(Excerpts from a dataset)
┌──

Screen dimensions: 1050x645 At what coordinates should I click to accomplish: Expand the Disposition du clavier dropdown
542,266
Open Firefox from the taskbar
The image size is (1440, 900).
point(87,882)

└──

*Activity*. Print every record above exactly as written.

*Result*.
Screen dimensions: 1050x645 At what coordinates should I click to accomplish: Expand the Disposition du clavier dropdown
542,266
Open Firefox from the taskbar
The image size is (1440, 900).
point(87,882)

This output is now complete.